If you use --filter-from then rclone will be traversing a list of 20k regexps every file listed. That sounds bad but it probably won't take longer than 10ms and because of rclone's parallel nature I doubt you'll even notice the 10ms per file overhead.

If you can use --files-from then it will be quicker.

Hahah, yeah, it looks like it's holding up just fine on the longer filter list. :slightly_smiling_face:

Hey @ncw — got one more for you. I'm trying to generate a list of full paths for files with a specific extension and I'm seeing quite a few more requests than I'm expecting. Here's a sample command:

rclone lsf ovh-development: --include container1/**.png --files-only --fast-list -R --absolute -v --dump headers --swift-no-large-objects

It looks like two things are happening:

  1. rclone is still listing files inside excluded containers, and then excluding files from the list without further lookups, which is not generating a ton of extra requests:
2023/08/01 14:25:54 DEBUG : GET /v1/AUTH_XXXXXXXXXXXXXXXXXXXX/container2?format=json&limit=1000 HTTP/1.1
  • On a similarly filtered command that is a copy, I do see it skipping other containers without looking them up:
2023/08/01 16:34:48 DEBUG : container2: Excluded
  1. More costly, though: rclone is HEADing any files with a zero-length, despite --swift-no-large-objects, and even if the files don't match the filter:
2023/08/01 14:25:54 DEBUG : HEAD /v1/AUTH_XXXXXXXXXXXXXXXXXXXX/container1/test2.txt HTTP/1.1

From looking at the code for the Swift backend, I'm wondering whether it's in newObjectWithInfo — it looks like it HEADs all zero-length (non-directory) objects regardless of whether --swift-no-large-objects is set.

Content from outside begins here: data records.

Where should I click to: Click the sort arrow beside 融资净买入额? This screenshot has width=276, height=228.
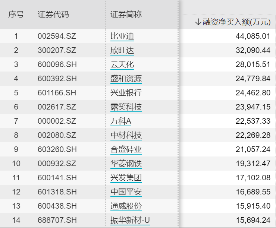pos(198,22)
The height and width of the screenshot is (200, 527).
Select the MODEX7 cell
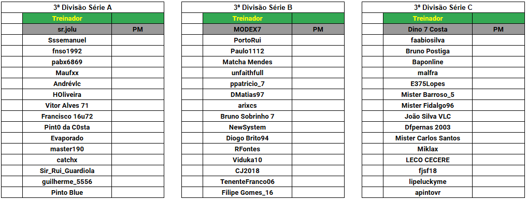[x=247, y=29]
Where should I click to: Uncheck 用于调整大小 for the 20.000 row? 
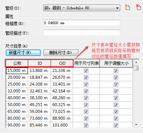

I've given this patch a quick test locally and it seems to remove those extraneous HEADs for zero-length objects with that flag set (and they remain if it's unset), but I'm unsure if there are other considerations I should be worrying about.

diff --git a/backend/swift/swift.go b/backend/swift/swift.go
index 85ce87f25..6fbd740ec 100644
--- a/backend/swift/swift.go
+++ b/backend/swift/swift.go
@@ -561,7 +561,7 @@ func (f *Fs) newObjectWithInfo(ctx context.Context, remote string, info *swift.O
 	// returned as 0 bytes in the listing.  Correct this here by
 	// making sure we read the full metadata for all 0 byte files.
 	// We don't read the metadata for directory marker objects.
-	if info != nil && info.Bytes == 0 && info.ContentType != "application/directory" {
+	if info != nil && info.Bytes == 0 && info.ContentType != "application/directory" && !o.fs.opt.NoLargeObjects {
 		err := o.readMetaData(ctx) // reads info and headers, returning an error
 		if err == fs.ErrorObjectNotFound {
 			// We have a dangling large object here so just return the original metadata

This will be because of --fast-list. It lists everything first and filters afterwards

That looks more problematic.

I think that patch is correct. no_large_objects says in its help:

When no_large_objects is set, rclone will assume that there are no static or dynamic large objects stored. This means it can stop doing the extra HEAD calls which in turn increases performance greatly especially when doing a swift to swift transfer with --checksum set.

So I think it is a bug that it is doing the HEAD requests.

Can you send a pull request with your patch?

Ah, got it. :slightly_smiling_face:

Sure thing — here's the PR: swift: not HEADing 0-length objects when flag set.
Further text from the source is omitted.